— PROMPT 1 —
In the composting passage below, what share of UCLA's landfill waste comes from ASUCLA's operations?
— PROMPT 2 —
For each statement, answer yes or no according to the composting passage below, and quote the words that decide it: (a) Most of ASUCLA's waste in 2014 went to landfill. (b) Quintanilla argued that ASUCLA should adopt only the consumer trial plan. (c) Noh intends to bring a new financial chart to ASUCLA's financial committee in April.

UCLA still sends 34 percent of its overall waste to landfill. ASUCLA’s operations account for 10 percent of UCLA’s waste sent to landfill, Noh said.

The proposed composting project could divert much of the waste from ASUCLA restaurants to an industrial composting site, where it would biodegrade, Noh said.

Of ASUCLA’s waste in 2014, 72 percent – mostly food waste and potentially recyclable items – was sent to landfill, Noh said. Most of the waste sent to landfill could have been composted or recycled, she added.

“This (project) really depends on everyone understanding and doing the right thing every single time they throw something away,” Noh said.

Some board members at the meeting expressed concerns over the cost and effectiveness of switching to composting all at once.

Carly Calbreath, an ASUCLA undergraduate representative and a third-year geography/environmental studies student, said she has noticed some students do not compost on the Hill even where facilities are available because she thinks it takes time for people to form a habit of composting.

“I think we’d all like to move to full-blown composting,” said Bob Williams, executive director of ASUCLA. “But first, let’s make sure that people can do it.”

Carlos Quintanilla, Undergraduate Students Association Council Facilities commissioner, said USAC has been asking ASUCLA to begin composting over the past year. Even if students are not used to composting, he said he is confident students will want to learn because he thinks the California drought has made some students more environmentally conscious.

Quintanilla said he thinks the consumer trial plan would be a good first start, but that ASUCLA should go with the more encompassing $100,000 plan.

Sean Murphy, a fourth-year environmental science student, said she is glad ASUCLA is considering the composting initiative.

In Murphy’s first year at UCLA, she was part of an action research team through the Institute of the Environment and Sustainability that presented a proposal to ASUCLA for composting at Lu Valle Commons, which they voted against, she said.

“I think just the fact that Karen is presenting this now is a good sign,” Murphy said.

 

To address the cost of the potential composting system, Noh suggested using about $10,000 to $15,000 of the money currently allocated for compostable packaging at Greenhouse in Ackerman Union, which she said goes in the regular trash because there are no composting bins there.

Noh said she plans to make a new financial chart combining the costs of the kitchen composting and Lu Valle Commons consumer composting proposals, including redirected money from Greenhouse, to present to ASUCLA’s financial committee in April.

— SOURCE MATERIAL —
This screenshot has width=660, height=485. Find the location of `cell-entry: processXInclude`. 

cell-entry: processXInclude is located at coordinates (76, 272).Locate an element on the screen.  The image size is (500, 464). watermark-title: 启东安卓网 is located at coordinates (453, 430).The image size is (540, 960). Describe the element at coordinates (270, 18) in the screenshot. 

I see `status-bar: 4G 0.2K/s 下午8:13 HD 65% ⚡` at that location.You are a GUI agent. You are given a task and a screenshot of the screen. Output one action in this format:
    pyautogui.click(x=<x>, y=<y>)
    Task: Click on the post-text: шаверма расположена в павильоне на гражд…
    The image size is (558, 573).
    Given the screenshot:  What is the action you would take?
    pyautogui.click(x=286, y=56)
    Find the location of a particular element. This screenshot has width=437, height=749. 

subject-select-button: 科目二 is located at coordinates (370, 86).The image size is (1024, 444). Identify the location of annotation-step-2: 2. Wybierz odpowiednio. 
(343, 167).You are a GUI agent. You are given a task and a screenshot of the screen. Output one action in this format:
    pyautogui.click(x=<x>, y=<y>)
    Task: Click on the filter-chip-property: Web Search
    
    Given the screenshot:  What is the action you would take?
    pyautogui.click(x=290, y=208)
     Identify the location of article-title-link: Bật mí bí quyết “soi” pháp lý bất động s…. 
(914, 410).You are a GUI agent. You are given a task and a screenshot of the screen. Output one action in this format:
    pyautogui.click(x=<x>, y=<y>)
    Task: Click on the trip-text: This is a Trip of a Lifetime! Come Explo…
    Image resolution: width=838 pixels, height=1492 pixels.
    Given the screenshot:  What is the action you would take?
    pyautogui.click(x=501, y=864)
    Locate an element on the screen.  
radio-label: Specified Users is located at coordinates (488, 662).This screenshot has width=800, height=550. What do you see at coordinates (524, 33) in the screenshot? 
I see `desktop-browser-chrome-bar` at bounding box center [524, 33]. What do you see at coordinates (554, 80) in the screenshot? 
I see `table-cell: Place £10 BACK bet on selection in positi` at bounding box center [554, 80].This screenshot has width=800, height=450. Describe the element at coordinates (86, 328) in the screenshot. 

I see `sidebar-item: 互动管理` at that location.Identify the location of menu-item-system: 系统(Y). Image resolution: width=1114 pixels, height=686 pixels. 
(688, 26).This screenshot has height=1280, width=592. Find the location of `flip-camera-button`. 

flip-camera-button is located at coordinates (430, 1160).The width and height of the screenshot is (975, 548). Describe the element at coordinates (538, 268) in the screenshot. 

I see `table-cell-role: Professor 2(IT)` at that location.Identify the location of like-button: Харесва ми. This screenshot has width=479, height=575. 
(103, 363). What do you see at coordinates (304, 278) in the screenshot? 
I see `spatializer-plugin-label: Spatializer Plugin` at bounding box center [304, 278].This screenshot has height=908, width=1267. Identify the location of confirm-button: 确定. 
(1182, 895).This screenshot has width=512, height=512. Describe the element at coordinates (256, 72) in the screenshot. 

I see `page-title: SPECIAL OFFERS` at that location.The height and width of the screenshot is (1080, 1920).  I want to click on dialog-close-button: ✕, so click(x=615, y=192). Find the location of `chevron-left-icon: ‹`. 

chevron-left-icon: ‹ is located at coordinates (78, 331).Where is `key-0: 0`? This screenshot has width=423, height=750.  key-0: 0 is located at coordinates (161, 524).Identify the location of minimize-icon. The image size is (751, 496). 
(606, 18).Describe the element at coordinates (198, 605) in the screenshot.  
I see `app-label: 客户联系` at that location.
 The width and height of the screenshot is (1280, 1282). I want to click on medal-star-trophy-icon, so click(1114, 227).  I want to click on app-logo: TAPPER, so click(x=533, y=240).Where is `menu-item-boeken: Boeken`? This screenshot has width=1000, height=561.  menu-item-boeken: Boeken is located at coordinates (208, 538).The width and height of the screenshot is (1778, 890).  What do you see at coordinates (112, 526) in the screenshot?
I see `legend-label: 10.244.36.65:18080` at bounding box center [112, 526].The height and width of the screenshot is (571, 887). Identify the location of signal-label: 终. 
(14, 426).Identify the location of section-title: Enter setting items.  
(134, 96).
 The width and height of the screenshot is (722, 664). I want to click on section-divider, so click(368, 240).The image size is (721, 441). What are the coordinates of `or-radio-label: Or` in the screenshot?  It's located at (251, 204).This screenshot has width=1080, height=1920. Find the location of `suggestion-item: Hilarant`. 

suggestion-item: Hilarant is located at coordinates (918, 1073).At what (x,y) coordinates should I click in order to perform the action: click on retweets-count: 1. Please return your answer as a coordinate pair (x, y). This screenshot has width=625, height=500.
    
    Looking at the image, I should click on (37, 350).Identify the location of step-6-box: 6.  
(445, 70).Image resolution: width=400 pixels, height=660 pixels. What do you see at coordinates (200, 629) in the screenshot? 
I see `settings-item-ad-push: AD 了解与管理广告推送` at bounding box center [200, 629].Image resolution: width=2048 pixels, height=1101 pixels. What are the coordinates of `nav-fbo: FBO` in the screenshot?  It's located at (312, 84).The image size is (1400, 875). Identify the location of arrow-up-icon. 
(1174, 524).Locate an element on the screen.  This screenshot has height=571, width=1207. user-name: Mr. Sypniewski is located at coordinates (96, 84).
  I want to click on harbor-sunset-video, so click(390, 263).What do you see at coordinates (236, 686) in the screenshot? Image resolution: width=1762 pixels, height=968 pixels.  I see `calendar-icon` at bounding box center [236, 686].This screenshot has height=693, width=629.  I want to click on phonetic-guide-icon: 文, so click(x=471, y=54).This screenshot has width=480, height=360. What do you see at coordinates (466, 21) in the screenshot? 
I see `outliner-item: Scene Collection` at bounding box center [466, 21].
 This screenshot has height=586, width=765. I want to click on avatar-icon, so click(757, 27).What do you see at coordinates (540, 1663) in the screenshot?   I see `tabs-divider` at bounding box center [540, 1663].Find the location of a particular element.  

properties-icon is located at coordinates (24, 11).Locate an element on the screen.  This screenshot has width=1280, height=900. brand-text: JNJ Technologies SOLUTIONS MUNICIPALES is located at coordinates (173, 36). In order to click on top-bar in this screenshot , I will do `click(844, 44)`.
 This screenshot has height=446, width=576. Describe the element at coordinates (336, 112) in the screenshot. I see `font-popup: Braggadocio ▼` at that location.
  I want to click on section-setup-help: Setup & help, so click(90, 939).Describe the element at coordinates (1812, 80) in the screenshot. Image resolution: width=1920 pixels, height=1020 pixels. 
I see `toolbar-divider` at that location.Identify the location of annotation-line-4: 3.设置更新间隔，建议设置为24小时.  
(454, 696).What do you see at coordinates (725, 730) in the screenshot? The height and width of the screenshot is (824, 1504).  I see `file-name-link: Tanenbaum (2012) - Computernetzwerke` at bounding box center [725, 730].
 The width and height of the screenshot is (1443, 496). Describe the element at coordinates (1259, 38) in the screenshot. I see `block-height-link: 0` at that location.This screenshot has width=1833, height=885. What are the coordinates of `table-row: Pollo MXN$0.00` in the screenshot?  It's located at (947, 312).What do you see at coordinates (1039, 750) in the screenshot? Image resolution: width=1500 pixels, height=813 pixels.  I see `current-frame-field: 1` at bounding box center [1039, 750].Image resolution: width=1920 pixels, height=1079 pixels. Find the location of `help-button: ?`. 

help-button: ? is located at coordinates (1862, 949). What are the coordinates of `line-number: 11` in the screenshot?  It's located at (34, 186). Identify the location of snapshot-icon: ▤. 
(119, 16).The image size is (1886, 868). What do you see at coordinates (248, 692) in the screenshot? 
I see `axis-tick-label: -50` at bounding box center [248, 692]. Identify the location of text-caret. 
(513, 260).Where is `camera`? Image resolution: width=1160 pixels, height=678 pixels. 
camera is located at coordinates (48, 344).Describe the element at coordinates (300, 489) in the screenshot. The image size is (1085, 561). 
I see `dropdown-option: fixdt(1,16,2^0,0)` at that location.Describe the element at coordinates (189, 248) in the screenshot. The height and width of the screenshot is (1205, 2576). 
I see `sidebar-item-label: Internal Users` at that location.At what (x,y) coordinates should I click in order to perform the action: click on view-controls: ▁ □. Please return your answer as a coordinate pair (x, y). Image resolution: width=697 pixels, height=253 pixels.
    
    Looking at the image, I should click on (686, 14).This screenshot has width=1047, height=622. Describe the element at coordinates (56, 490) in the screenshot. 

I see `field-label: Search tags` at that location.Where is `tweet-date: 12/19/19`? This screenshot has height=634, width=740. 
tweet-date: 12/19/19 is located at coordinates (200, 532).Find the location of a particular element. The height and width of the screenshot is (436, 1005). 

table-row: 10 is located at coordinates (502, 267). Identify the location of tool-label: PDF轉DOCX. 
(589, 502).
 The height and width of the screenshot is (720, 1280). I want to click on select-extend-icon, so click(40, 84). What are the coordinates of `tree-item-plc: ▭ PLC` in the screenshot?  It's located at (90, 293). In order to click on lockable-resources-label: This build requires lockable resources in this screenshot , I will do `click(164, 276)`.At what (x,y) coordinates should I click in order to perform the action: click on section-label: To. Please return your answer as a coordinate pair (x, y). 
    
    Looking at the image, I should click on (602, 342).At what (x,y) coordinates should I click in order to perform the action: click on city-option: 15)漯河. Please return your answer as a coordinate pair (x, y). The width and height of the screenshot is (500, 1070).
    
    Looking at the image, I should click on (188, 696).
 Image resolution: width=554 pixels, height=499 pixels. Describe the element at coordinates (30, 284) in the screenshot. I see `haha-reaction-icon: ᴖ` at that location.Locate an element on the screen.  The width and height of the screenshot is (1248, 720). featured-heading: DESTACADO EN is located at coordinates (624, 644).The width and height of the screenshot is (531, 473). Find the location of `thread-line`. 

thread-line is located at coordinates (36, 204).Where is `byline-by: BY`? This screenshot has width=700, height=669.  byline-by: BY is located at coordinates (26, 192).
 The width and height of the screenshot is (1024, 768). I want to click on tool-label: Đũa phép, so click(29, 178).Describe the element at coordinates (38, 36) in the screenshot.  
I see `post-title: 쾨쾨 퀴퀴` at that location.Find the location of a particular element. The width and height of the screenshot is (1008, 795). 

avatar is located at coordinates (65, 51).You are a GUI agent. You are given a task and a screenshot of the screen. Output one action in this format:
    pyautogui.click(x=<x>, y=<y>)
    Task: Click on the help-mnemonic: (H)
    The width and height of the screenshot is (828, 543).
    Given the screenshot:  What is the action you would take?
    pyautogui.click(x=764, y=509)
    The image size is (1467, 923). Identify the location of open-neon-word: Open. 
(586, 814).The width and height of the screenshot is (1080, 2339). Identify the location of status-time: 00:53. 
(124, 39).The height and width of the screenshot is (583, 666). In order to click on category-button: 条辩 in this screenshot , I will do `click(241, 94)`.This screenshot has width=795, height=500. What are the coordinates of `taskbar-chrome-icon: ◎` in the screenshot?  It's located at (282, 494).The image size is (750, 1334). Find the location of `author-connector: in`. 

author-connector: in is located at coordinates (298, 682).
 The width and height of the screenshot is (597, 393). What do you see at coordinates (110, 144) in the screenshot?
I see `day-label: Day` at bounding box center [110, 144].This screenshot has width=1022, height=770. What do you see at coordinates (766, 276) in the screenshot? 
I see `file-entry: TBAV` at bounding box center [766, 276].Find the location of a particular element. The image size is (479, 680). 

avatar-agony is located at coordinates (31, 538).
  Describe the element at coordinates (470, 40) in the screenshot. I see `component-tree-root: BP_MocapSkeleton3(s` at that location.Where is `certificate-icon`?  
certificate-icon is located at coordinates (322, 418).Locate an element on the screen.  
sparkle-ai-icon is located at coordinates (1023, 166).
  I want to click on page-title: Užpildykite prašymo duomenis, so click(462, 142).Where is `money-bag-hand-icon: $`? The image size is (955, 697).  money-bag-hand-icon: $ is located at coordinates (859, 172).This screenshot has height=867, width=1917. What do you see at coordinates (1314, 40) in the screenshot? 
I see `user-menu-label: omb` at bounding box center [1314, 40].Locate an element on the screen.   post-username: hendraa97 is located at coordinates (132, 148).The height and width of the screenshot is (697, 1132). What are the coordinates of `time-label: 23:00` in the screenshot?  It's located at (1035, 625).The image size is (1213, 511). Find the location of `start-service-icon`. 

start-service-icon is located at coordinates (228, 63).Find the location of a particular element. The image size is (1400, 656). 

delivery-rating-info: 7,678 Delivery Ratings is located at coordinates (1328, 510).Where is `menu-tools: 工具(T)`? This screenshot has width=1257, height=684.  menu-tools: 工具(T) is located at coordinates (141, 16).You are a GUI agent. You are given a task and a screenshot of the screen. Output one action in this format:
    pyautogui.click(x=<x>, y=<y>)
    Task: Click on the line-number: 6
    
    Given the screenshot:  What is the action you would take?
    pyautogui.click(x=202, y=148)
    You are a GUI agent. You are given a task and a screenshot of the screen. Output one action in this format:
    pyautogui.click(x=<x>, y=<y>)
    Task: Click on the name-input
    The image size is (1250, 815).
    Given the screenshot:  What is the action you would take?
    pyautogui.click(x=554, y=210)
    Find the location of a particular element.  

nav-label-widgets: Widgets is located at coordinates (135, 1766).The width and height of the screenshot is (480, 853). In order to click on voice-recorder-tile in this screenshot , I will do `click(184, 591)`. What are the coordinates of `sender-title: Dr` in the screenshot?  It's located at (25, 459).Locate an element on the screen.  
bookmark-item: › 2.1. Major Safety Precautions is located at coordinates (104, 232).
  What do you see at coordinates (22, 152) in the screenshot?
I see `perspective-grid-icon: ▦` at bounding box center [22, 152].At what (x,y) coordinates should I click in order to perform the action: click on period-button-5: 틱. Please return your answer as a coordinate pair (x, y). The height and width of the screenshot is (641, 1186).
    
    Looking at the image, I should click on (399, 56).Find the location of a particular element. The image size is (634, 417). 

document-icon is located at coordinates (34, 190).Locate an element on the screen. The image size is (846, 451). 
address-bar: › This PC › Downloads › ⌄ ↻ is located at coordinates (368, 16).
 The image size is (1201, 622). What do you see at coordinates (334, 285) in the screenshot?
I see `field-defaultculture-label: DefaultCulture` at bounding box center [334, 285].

— EXERCISE RESPONSE 1 —
10 percent

— EXERCISE RESPONSE 2 —
(a) Yes: "Of ASUCLA’s waste in 2014, 72 percent – mostly food waste and potentially recyclable items – was sent to landfill"
(b) No: "ASUCLA should go with the more encompassing $100,000 plan"
(c) Yes: "to present to ASUCLA’s financial committee in April"